Что! Неужели необходимо призывать все силы Писания и предания, чтобы доказать, что вонзить меч в тело человека, скрытно и со спины, — значит убить его предательски? Или что дать кому-то деньги в качестве мотива для отказа от бенефиция — значит купить бенефиций? Да, есть вещи, которые долг — презирать и которые «заслуживают только того, чтобы над ними смеялись». Короче говоря, замечание того древнего автора, «что ничто не является более должным суетности, чем насмешка», с тем, что следует далее, применяется к делу перед нами столь справедливо и столь убедительно, что ставит вне всякого вопроса, что мы можем смеяться над заблуждениями, не нарушая приличий.
И позвольте мне добавить, отцы, что это может быть сделано также без какого-либо нарушения милосердия, хотя это еще одно из обвинений, которые вы выдвигаете против меня в своих публикациях.
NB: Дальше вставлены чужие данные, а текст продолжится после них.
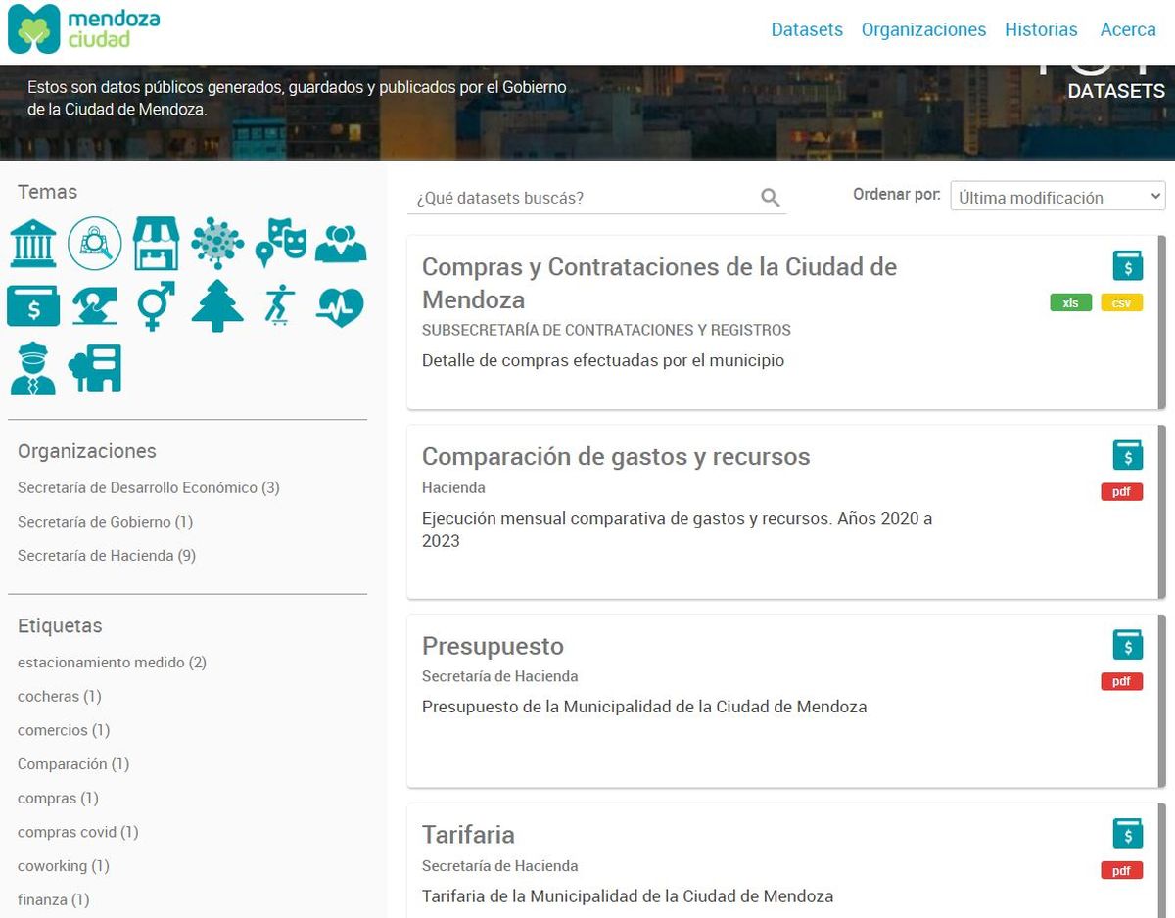This screenshot has width=1175, height=918.
Task: Filter by Secretaría de Hacienda organization
Action: pyautogui.click(x=107, y=556)
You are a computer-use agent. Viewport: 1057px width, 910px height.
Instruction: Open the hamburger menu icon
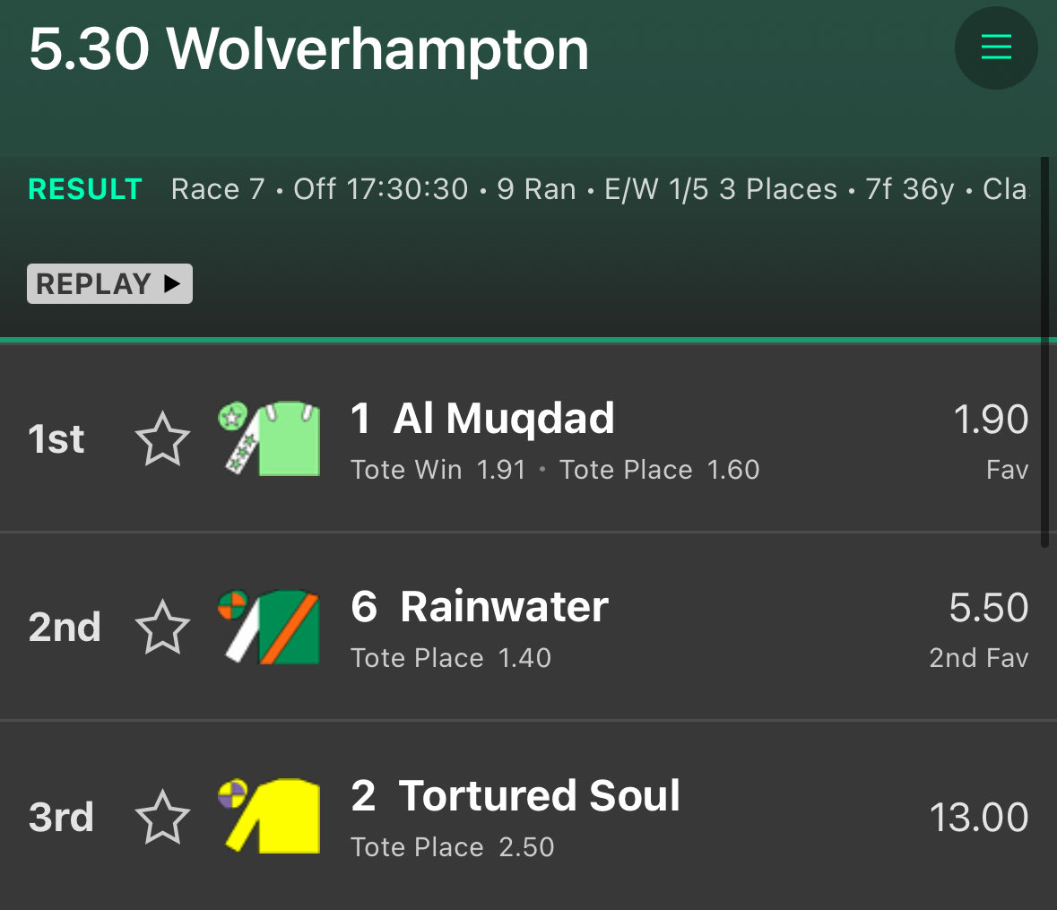[x=996, y=48]
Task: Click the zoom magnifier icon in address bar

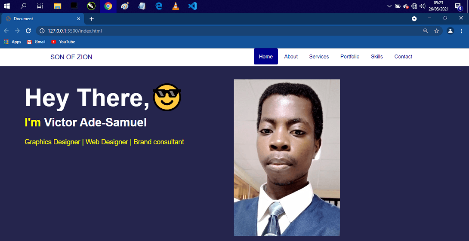Action: click(426, 31)
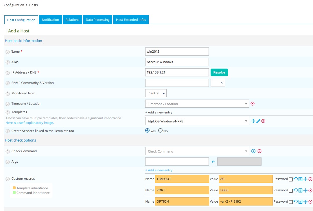Viewport: 313px width, 211px height.
Task: Open the Host Extended Infos tab
Action: click(131, 20)
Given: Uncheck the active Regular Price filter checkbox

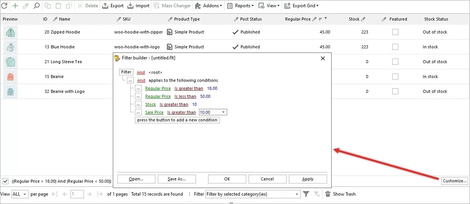Looking at the screenshot, I should [x=5, y=181].
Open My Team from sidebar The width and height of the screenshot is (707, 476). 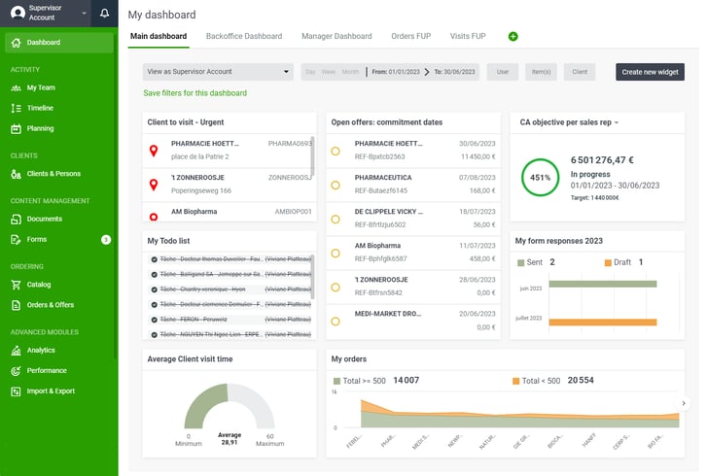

Ибо, согласно святому Августину, «милосердие иногда может обязать нас высмеивать заблуждения людей, чтобы они были побуждены посмеяться над ними в свою очередь и отречься от них — Hæc tu misericorditer irride, ut eis ridenda ac fugienda commendes». И то же милосердие может также, в другое время, обязать нас отразить их с негодованием, согласно тому другому изречению святого Григория Назианзина: «Дух кротости и милосердия имеет свои эмоции и свой жар». Действительно, как отмечает святой Августин, «кто осмелился бы сказать, что истина должна стоять безоружной против лжи, или что враги веры должны иметь свободу пугать верующих резкими словами и насмехаться над ними живыми выпадами остроумия; в то время как католики никогда не должны писать иначе, как с холодностью стиля, достаточной, чтобы усыпить читателя?»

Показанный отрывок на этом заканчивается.